TASK DETAILS :: Recast the entries below as a Markdown table with the columns "Row" and "Line," numbering each line and leaving out blank lines.

-- begin DATA FOR THIS TASK --

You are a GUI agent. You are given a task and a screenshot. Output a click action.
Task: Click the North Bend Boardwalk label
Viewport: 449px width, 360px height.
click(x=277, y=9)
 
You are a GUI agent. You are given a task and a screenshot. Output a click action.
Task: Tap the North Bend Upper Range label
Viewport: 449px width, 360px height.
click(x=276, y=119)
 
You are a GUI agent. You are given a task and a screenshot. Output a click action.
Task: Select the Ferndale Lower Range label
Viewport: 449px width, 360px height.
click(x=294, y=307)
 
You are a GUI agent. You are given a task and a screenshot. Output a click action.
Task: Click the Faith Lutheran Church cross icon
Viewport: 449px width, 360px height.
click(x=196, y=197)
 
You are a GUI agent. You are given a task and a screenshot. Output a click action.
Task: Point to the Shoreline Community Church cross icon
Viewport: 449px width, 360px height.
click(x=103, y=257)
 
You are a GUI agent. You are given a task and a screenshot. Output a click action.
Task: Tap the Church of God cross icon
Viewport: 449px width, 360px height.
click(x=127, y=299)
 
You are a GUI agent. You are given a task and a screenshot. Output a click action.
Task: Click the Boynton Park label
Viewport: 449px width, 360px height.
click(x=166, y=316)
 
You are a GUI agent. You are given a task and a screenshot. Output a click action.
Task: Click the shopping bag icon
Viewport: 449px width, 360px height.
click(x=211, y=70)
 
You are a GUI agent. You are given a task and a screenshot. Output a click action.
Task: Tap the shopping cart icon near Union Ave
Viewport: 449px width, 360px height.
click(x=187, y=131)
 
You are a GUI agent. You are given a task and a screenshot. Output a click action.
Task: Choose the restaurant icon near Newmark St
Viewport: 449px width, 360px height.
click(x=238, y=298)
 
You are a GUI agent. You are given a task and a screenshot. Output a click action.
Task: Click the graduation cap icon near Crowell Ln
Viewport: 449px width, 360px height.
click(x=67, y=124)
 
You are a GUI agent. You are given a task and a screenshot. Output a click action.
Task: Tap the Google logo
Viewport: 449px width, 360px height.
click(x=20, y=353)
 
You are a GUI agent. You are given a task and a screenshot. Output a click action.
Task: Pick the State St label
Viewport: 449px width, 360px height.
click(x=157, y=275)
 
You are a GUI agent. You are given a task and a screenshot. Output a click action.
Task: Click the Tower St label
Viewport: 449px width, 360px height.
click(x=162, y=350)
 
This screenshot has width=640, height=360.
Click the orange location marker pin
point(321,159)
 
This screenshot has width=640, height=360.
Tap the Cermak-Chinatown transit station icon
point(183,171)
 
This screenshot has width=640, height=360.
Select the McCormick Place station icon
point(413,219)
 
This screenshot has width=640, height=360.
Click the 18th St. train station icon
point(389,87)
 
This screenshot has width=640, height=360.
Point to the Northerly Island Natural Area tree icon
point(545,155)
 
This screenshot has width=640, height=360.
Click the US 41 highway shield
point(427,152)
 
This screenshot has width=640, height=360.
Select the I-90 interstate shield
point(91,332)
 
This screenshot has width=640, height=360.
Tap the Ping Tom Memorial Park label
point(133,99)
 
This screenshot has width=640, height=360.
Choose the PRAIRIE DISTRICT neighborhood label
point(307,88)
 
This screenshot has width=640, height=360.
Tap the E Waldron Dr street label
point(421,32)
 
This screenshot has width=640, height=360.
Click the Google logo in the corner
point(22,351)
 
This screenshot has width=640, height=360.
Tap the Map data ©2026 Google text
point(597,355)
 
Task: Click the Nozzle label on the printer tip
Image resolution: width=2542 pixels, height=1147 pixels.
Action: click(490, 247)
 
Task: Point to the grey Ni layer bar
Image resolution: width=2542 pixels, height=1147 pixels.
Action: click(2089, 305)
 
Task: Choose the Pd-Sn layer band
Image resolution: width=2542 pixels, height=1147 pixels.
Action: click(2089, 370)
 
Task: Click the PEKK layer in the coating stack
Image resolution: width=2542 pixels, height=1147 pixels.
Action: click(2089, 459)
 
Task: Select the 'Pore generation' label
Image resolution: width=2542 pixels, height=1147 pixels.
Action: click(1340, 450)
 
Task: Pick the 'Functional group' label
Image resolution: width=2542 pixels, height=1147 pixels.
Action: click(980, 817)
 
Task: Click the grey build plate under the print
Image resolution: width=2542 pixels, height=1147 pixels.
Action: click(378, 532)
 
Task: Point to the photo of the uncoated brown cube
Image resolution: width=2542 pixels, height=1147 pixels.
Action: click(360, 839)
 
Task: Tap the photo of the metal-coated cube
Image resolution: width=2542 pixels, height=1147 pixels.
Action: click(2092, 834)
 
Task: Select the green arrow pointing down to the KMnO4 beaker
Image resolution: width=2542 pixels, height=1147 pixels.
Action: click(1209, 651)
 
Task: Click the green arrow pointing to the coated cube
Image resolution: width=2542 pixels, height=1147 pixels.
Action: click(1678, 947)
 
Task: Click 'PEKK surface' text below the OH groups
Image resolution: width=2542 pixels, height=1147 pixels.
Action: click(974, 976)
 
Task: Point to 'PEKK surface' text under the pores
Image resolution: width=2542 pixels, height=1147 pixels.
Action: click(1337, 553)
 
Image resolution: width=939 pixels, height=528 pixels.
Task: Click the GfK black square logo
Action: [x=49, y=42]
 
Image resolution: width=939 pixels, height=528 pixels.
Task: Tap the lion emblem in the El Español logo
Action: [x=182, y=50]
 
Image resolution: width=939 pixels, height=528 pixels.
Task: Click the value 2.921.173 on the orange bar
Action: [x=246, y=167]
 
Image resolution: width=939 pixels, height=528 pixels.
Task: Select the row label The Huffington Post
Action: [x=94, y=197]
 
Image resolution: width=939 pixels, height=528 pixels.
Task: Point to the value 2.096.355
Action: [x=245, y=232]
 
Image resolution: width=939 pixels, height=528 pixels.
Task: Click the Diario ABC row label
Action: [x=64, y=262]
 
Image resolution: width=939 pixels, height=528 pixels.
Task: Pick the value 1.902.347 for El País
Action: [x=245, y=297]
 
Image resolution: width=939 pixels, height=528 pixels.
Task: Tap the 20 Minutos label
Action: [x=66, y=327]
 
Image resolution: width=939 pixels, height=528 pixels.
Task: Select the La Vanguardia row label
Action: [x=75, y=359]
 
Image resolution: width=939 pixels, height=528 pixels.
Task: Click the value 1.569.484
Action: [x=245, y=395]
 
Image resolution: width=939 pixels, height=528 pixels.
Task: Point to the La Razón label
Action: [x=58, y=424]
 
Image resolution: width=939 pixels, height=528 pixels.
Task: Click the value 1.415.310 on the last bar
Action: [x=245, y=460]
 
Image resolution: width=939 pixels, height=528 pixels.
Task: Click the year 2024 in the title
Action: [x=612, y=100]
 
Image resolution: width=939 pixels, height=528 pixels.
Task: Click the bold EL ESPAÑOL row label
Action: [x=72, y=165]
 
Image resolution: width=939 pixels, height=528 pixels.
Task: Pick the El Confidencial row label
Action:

-- end DATA FOR THIS TASK --

FINAL ANSWER ::
| Row | Line |
|---|---|
| 1 | You are a GUI agent. You are given a task and a screenshot. Output a click action. |
| 2 | Task: Click the North Bend Boardwalk label |
| 3 | Viewport: 449px width, 360px height. |
| 4 | click(x=277, y=9) |
| 5 | You are a GUI agent. You are given a task and a screenshot. Output a click action. |
| 6 | Task: Tap the North Bend Upper Range label |
| 7 | Viewport: 449px width, 360px height. |
| 8 | click(x=276, y=119) |
| 9 | You are a GUI agent. You are given a task and a screenshot. Output a click action. |
| 10 | Task: Select the Ferndale Lower Range label |
| 11 | Viewport: 449px width, 360px height. |
| 12 | click(x=294, y=307) |
| 13 | You are a GUI agent. You are given a task and a screenshot. Output a click action. |
| 14 | Task: Click the Faith Lutheran Church cross icon |
| 15 | Viewport: 449px width, 360px height. |
| 16 | click(x=196, y=197) |
| 17 | You are a GUI agent. You are given a task and a screenshot. Output a click action. |
| 18 | Task: Point to the Shoreline Community Church cross icon |
| 19 | Viewport: 449px width, 360px height. |
| 20 | click(x=103, y=257) |
| 21 | You are a GUI agent. You are given a task and a screenshot. Output a click action. |
| 22 | Task: Tap the Church of God cross icon |
| 23 | Viewport: 449px width, 360px height. |
| 24 | click(x=127, y=299) |
| 25 | You are a GUI agent. You are given a task and a screenshot. Output a click action. |
| 26 | Task: Click the Boynton Park label |
| 27 | Viewport: 449px width, 360px height. |
| 28 | click(x=166, y=316) |
| 29 | You are a GUI agent. You are given a task and a screenshot. Output a click action. |
| 30 | Task: Click the shopping bag icon |
| 31 | Viewport: 449px width, 360px height. |
| 32 | click(x=211, y=70) |
| 33 | You are a GUI agent. You are given a task and a screenshot. Output a click action. |
| 34 | Task: Tap the shopping cart icon near Union Ave |
| 35 | Viewport: 449px width, 360px height. |
| 36 | click(x=187, y=131) |
| 37 | You are a GUI agent. You are given a task and a screenshot. Output a click action. |
| 38 | Task: Choose the restaurant icon near Newmark St |
| 39 | Viewport: 449px width, 360px height. |
| 40 | click(x=238, y=298) |
| 41 | You are a GUI agent. You are given a task and a screenshot. Output a click action. |
| 42 | Task: Click the graduation cap icon near Crowell Ln |
| 43 | Viewport: 449px width, 360px height. |
| 44 | click(x=67, y=124) |
| 45 | You are a GUI agent. You are given a task and a screenshot. Output a click action. |
| 46 | Task: Tap the Google logo |
| 47 | Viewport: 449px width, 360px height. |
| 48 | click(x=20, y=353) |
| 49 | You are a GUI agent. You are given a task and a screenshot. Output a click action. |
| 50 | Task: Pick the State St label |
| 51 | Viewport: 449px width, 360px height. |
| 52 | click(x=157, y=275) |
| 53 | You are a GUI agent. You are given a task and a screenshot. Output a click action. |
| 54 | Task: Click the Tower St label |
| 55 | Viewport: 449px width, 360px height. |
| 56 | click(x=162, y=350) |
| 57 | This screenshot has width=640, height=360. |
| 58 | Click the orange location marker pin |
| 59 | point(321,159) |
| 60 | This screenshot has width=640, height=360. |
| 61 | Tap the Cermak-Chinatown transit station icon |
| 62 | point(183,171) |
| 63 | This screenshot has width=640, height=360. |
| 64 | Select the McCormick Place station icon |
| 65 | point(413,219) |
| 66 | This screenshot has width=640, height=360. |
| 67 | Click the 18th St. train station icon |
| 68 | point(389,87) |
| 69 | This screenshot has width=640, height=360. |
| 70 | Point to the Northerly Island Natural Area tree icon |
| 71 | point(545,155) |
| 72 | This screenshot has width=640, height=360. |
| 73 | Click the US 41 highway shield |
| 74 | point(427,152) |
| 75 | This screenshot has width=640, height=360. |
| 76 | Select the I-90 interstate shield |
| 77 | point(91,332) |
| 78 | This screenshot has width=640, height=360. |
| 79 | Tap the Ping Tom Memorial Park label |
| 80 | point(133,99) |
| 81 | This screenshot has width=640, height=360. |
| 82 | Choose the PRAIRIE DISTRICT neighborhood label |
| 83 | point(307,88) |
| 84 | This screenshot has width=640, height=360. |
| 85 | Tap the E Waldron Dr street label |
| 86 | point(421,32) |
| 87 | This screenshot has width=640, height=360. |
| 88 | Click the Google logo in the corner |
| 89 | point(22,351) |
| 90 | This screenshot has width=640, height=360. |
| 91 | Tap the Map data ©2026 Google text |
| 92 | point(597,355) |
| 93 | Task: Click the Nozzle label on the printer tip |
| 94 | Image resolution: width=2542 pixels, height=1147 pixels. |
| 95 | Action: click(490, 247) |
| 96 | Task: Point to the grey Ni layer bar |
| 97 | Image resolution: width=2542 pixels, height=1147 pixels. |
| 98 | Action: click(2089, 305) |
| 99 | Task: Choose the Pd-Sn layer band |
| 100 | Image resolution: width=2542 pixels, height=1147 pixels. |
| 101 | Action: click(2089, 370) |
| 102 | Task: Click the PEKK layer in the coating stack |
| 103 | Image resolution: width=2542 pixels, height=1147 pixels. |
| 104 | Action: click(2089, 459) |
| 105 | Task: Select the 'Pore generation' label |
| 106 | Image resolution: width=2542 pixels, height=1147 pixels. |
| 107 | Action: click(1340, 450) |
| 108 | Task: Pick the 'Functional group' label |
| 109 | Image resolution: width=2542 pixels, height=1147 pixels. |
| 110 | Action: click(980, 817) |
| 111 | Task: Click the grey build plate under the print |
| 112 | Image resolution: width=2542 pixels, height=1147 pixels. |
| 113 | Action: click(378, 532) |
| 114 | Task: Point to the photo of the uncoated brown cube |
| 115 | Image resolution: width=2542 pixels, height=1147 pixels. |
| 116 | Action: click(360, 839) |
| 117 | Task: Tap the photo of the metal-coated cube |
| 118 | Image resolution: width=2542 pixels, height=1147 pixels. |
| 119 | Action: click(2092, 834) |
| 120 | Task: Select the green arrow pointing down to the KMnO4 beaker |
| 121 | Image resolution: width=2542 pixels, height=1147 pixels. |
| 122 | Action: click(1209, 651) |
| 123 | Task: Click the green arrow pointing to the coated cube |
| 124 | Image resolution: width=2542 pixels, height=1147 pixels. |
| 125 | Action: click(1678, 947) |
| 126 | Task: Click 'PEKK surface' text below the OH groups |
| 127 | Image resolution: width=2542 pixels, height=1147 pixels. |
| 128 | Action: click(974, 976) |
| 129 | Task: Point to 'PEKK surface' text under the pores |
| 130 | Image resolution: width=2542 pixels, height=1147 pixels. |
| 131 | Action: click(1337, 553) |
| 132 | Image resolution: width=939 pixels, height=528 pixels. |
| 133 | Task: Click the GfK black square logo |
| 134 | Action: [x=49, y=42] |
| 135 | Image resolution: width=939 pixels, height=528 pixels. |
| 136 | Task: Tap the lion emblem in the El Español logo |
| 137 | Action: [x=182, y=50] |
| 138 | Image resolution: width=939 pixels, height=528 pixels. |
| 139 | Task: Click the value 2.921.173 on the orange bar |
| 140 | Action: [x=246, y=167] |
| 141 | Image resolution: width=939 pixels, height=528 pixels. |
| 142 | Task: Select the row label The Huffington Post |
| 143 | Action: [x=94, y=197] |
| 144 | Image resolution: width=939 pixels, height=528 pixels. |
| 145 | Task: Point to the value 2.096.355 |
| 146 | Action: [x=245, y=232] |
| 147 | Image resolution: width=939 pixels, height=528 pixels. |
| 148 | Task: Click the Diario ABC row label |
| 149 | Action: [x=64, y=262] |
| 150 | Image resolution: width=939 pixels, height=528 pixels. |
| 151 | Task: Pick the value 1.902.347 for El País |
| 152 | Action: [x=245, y=297] |
| 153 | Image resolution: width=939 pixels, height=528 pixels. |
| 154 | Task: Tap the 20 Minutos label |
| 155 | Action: [x=66, y=327] |
| 156 | Image resolution: width=939 pixels, height=528 pixels. |
| 157 | Task: Select the La Vanguardia row label |
| 158 | Action: [x=75, y=359] |
| 159 | Image resolution: width=939 pixels, height=528 pixels. |
| 160 | Task: Click the value 1.569.484 |
| 161 | Action: [x=245, y=395] |
| 162 | Image resolution: width=939 pixels, height=528 pixels. |
| 163 | Task: Point to the La Razón label |
| 164 | Action: [x=58, y=424] |
| 165 | Image resolution: width=939 pixels, height=528 pixels. |
| 166 | Task: Click the value 1.415.310 on the last bar |
| 167 | Action: [x=245, y=460] |
| 168 | Image resolution: width=939 pixels, height=528 pixels. |
| 169 | Task: Click the year 2024 in the title |
| 170 | Action: [x=612, y=100] |
| 171 | Image resolution: width=939 pixels, height=528 pixels. |
| 172 | Task: Click the bold EL ESPAÑOL row label |
| 173 | Action: [x=72, y=165] |
| 174 | Image resolution: width=939 pixels, height=528 pixels. |
| 175 | Task: Pick the El Confidencial row label |
| 176 | Action: |